Animated LED Keyboard


[Brian] made this really cool LED keyboard. He started with a Deck Legend Fire. When he got it, he realized that every key had its own LED, but the entire unit was either on, or off. He just couldn’t live with that and decided to start hacking into it to make each light individually controlled. He found a perfect empty space in the back of the keyboard and designed custom PCBs to control his lighting. he notes that he spent 12 hours of cutting and soldering wires to each of the lights in the keyboard, that doesn’t include the PCB construction.

In the end, he had a fantastic looking keyboard that had cool effects like heat mapping and idle animations. All stock features still work and it looks almost entirely stock. The only obvious difference is the fact that it has two USB cables coming out of it due to some issues with his KVM switch not detecting it.

16 thoughts on “Animated LED Keyboard

  1. Totally stunning! Really nice work!

    This hack sure was worth the effort. The effect is great and offers more possibilities for playing around with the keyboard.

    For example you could make light radiate from the key you just pressed and fading out across the other keys.
    You could also use it to play games on the keyboard using the keyboard as a display (i just can’t imagine anything that would play good).

    Extremely nice, one of the hacks i would consider doing myself.
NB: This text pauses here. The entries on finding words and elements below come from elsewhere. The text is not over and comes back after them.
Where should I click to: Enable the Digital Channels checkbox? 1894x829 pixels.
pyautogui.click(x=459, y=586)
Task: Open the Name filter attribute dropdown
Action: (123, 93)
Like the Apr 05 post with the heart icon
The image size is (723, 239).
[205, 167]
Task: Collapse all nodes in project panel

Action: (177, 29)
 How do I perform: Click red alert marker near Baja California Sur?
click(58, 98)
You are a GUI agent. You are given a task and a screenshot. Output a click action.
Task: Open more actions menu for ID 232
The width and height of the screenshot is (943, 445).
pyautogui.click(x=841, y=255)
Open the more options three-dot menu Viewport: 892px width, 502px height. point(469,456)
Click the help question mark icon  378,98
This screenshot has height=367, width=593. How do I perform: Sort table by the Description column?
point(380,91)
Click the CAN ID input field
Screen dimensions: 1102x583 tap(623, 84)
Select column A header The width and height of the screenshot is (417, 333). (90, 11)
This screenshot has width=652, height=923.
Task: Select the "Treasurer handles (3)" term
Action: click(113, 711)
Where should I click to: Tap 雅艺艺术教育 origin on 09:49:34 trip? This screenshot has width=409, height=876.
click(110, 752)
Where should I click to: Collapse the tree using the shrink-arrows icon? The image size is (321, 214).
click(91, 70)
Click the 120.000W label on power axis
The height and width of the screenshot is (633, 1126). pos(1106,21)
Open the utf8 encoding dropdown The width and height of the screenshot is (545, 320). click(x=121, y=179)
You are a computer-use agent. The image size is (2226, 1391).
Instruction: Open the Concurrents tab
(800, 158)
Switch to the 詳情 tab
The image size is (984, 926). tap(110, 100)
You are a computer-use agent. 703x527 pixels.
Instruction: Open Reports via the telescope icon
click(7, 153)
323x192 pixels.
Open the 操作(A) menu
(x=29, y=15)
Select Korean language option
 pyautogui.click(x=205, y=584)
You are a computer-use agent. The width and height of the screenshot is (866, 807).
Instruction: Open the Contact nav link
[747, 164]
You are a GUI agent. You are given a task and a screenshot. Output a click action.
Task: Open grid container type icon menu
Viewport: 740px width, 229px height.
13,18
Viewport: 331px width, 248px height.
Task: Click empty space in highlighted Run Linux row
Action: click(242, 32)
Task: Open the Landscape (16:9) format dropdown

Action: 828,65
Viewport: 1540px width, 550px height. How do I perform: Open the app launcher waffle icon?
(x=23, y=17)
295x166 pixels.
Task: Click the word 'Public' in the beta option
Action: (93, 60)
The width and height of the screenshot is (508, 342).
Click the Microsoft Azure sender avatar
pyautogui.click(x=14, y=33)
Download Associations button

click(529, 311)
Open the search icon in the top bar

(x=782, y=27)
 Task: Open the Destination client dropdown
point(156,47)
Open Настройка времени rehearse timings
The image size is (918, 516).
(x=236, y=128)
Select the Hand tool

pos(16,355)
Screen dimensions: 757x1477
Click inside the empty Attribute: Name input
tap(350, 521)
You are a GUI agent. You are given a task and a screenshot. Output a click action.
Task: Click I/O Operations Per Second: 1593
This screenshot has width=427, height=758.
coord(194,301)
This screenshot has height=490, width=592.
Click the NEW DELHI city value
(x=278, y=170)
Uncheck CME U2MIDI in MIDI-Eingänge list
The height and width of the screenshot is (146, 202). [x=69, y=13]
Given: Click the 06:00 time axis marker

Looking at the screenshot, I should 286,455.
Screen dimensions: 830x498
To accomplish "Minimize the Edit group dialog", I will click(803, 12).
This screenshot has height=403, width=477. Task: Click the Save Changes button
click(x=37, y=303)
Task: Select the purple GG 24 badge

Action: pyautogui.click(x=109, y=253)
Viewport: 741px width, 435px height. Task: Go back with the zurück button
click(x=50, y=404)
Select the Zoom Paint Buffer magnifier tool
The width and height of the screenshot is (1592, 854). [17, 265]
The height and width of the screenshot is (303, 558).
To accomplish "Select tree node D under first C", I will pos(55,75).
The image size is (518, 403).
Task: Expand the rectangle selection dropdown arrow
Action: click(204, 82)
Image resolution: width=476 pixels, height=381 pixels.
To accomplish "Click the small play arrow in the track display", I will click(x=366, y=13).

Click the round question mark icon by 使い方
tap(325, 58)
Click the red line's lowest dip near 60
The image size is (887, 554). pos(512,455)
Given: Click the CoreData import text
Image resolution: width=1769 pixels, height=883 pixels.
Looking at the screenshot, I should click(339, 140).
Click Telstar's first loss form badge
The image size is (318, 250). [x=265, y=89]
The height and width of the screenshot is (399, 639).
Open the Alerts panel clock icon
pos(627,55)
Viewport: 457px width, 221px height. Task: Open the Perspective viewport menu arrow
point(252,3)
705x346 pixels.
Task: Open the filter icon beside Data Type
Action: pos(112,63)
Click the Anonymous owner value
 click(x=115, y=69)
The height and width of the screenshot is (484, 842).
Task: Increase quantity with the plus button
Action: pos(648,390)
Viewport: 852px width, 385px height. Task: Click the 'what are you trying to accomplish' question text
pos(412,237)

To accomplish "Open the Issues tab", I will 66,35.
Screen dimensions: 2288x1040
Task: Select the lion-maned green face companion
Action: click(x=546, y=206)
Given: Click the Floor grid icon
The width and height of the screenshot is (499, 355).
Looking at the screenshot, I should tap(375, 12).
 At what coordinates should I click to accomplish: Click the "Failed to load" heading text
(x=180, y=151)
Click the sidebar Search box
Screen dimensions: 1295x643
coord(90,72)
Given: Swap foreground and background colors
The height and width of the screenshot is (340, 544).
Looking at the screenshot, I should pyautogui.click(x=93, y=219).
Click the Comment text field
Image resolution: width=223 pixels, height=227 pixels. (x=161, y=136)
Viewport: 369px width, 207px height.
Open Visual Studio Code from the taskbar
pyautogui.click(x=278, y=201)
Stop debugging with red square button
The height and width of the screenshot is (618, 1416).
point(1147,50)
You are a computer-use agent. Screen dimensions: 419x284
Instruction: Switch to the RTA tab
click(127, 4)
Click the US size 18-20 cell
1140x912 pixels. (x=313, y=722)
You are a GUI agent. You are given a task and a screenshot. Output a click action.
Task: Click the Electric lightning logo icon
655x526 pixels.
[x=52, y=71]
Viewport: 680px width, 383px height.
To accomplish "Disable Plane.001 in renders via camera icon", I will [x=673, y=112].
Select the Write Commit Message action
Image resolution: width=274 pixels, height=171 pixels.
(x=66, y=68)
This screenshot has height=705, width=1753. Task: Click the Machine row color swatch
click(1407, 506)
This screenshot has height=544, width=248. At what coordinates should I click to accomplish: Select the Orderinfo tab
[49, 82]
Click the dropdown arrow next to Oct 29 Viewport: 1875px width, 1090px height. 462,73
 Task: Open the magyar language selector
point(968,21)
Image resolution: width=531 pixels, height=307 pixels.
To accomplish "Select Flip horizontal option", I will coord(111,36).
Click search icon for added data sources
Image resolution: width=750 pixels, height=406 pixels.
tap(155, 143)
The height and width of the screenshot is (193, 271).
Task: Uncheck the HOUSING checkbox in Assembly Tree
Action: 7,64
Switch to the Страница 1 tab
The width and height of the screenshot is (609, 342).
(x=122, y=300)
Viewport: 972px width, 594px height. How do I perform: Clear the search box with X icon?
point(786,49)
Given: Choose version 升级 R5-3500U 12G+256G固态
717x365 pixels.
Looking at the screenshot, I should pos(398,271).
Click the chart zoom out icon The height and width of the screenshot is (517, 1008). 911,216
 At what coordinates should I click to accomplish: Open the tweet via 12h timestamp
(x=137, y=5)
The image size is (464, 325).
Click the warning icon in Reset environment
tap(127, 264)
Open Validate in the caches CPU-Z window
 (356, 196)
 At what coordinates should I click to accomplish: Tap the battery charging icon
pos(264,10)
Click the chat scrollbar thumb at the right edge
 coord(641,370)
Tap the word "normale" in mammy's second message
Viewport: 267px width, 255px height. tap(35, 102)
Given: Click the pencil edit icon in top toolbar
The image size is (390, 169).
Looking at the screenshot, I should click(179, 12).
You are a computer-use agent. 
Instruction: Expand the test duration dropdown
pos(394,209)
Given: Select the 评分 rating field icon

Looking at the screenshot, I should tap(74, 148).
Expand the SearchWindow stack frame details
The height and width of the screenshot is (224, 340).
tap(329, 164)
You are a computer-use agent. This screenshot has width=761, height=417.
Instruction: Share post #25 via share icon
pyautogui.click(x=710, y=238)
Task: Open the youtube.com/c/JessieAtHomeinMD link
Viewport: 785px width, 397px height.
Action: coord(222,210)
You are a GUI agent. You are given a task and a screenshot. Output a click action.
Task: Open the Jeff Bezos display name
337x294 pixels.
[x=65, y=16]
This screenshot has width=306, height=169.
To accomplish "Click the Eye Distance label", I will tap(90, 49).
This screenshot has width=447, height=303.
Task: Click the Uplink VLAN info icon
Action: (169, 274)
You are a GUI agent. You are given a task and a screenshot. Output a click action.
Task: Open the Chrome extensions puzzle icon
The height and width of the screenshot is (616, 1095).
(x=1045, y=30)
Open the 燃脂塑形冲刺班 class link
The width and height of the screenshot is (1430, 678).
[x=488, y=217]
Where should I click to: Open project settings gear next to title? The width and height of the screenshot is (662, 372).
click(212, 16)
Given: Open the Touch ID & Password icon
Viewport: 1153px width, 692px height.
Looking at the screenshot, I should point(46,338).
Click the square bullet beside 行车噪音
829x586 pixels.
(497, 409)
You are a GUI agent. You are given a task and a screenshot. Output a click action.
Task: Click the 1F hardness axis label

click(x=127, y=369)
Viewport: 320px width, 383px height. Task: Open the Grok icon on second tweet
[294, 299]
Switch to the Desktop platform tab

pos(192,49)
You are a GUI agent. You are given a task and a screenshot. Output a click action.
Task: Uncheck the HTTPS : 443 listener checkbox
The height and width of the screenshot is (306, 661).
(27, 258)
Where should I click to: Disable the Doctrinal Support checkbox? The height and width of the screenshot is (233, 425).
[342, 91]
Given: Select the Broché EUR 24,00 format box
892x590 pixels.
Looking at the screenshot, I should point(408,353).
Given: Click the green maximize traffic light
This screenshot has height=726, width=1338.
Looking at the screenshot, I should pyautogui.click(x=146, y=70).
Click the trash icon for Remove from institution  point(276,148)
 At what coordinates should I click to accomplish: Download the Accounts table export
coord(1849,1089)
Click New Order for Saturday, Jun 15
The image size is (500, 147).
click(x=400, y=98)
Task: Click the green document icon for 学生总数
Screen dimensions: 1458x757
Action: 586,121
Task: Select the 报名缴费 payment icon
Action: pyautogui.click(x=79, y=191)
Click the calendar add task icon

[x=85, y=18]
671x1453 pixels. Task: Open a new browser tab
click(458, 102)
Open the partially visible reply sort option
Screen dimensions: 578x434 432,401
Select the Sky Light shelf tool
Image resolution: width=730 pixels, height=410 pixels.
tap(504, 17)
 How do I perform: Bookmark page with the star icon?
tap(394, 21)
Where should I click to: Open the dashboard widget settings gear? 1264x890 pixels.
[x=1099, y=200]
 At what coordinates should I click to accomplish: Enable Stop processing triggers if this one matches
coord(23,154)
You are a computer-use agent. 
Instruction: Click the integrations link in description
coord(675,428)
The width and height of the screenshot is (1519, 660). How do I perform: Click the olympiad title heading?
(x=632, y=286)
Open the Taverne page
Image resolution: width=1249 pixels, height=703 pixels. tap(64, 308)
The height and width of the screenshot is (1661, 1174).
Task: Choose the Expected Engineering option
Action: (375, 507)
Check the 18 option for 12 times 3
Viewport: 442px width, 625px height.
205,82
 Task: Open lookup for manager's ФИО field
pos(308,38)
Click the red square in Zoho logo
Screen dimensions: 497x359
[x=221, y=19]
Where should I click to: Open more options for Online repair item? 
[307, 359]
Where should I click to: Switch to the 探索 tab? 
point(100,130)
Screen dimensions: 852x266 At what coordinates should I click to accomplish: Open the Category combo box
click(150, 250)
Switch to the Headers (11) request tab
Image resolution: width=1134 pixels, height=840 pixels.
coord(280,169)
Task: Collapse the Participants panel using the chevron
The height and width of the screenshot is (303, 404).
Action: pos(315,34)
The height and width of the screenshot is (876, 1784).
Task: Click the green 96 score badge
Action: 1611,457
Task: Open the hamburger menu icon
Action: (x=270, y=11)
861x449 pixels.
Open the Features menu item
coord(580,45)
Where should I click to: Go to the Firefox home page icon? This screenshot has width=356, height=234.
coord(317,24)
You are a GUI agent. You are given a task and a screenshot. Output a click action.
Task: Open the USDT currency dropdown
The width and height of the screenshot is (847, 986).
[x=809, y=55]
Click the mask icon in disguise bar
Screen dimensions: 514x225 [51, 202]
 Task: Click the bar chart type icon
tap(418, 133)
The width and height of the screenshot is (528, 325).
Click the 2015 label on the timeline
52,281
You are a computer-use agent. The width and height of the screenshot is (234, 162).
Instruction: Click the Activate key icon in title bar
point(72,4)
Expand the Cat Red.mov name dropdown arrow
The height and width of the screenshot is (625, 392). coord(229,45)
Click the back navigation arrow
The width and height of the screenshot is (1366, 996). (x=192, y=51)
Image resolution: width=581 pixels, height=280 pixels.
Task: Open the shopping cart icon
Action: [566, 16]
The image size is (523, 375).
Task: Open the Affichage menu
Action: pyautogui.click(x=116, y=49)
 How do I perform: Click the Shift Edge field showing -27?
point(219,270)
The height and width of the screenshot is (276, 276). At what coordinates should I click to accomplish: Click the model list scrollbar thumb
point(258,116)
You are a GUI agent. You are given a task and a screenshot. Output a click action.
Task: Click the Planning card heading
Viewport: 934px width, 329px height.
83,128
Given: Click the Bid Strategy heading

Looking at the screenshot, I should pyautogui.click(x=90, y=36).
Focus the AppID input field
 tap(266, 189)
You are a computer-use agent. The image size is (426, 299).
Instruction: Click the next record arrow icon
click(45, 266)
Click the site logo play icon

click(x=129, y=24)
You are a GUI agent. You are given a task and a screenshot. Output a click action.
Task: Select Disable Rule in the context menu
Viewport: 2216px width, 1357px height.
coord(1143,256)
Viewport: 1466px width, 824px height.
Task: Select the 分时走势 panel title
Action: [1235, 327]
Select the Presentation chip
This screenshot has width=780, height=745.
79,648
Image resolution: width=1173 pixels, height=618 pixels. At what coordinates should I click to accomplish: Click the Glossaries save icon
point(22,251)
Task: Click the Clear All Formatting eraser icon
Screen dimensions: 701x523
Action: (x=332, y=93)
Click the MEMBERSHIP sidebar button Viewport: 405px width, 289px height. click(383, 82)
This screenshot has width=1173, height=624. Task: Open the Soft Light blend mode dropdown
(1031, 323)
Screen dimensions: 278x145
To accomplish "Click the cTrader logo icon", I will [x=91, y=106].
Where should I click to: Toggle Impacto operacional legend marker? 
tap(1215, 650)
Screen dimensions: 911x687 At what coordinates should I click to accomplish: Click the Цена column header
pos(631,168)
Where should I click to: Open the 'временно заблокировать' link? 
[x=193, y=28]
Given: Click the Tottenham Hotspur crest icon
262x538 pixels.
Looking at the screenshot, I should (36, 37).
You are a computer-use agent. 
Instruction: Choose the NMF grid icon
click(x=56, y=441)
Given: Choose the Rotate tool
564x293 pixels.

  2. He used a 68HC908JB8…brings back memories. It’s still a good chip for low-end USB projects. Cheap, has USB hardware built in, meaning that you just grab the interrupt and see what bytes you just received. While the effective instruction rate is around 1 MIPS, it still compares well against a similar-cost setup using software USB on an ATTiny, since the AVR is spending nearly all of its time on USB. The downside is development…he uses Codewarrior and assembly, but you can actually find a free HC08JB8 assembler from PE-Micro. The chip supports in-circuit programming, but you have to set a few jumpers and apply 11 volts to program it.

  3. This thing is so cool. A much more affordable alternative to the optimus maximus keyboard. The next step is to take it RGB. That would be a killer product. I would pay $200 for an RGB version. Even if it was just RGB on a-z.

  4. cool hack …

    which keys do you light for beeing useful? what about a typing aid system?
    -> Light the keys that are more probable depending on the last characters entered.

    There are some powerfull modeling tools for text compression (context tree weighting) that look at the last 5-10 characters and assign probabilities for next characters.

  5. schobi: A typing aid system would just be useful for people who actually look at their keyboard while typing. My keyboard is usually below the table where i can’t see it.

    _matt: I’ve also thought about lightsout (because i really like that game :)). But the keys arent in a 90 degrees grid. Actually you could just play it perfectly well on an 3×4 region on the numpad.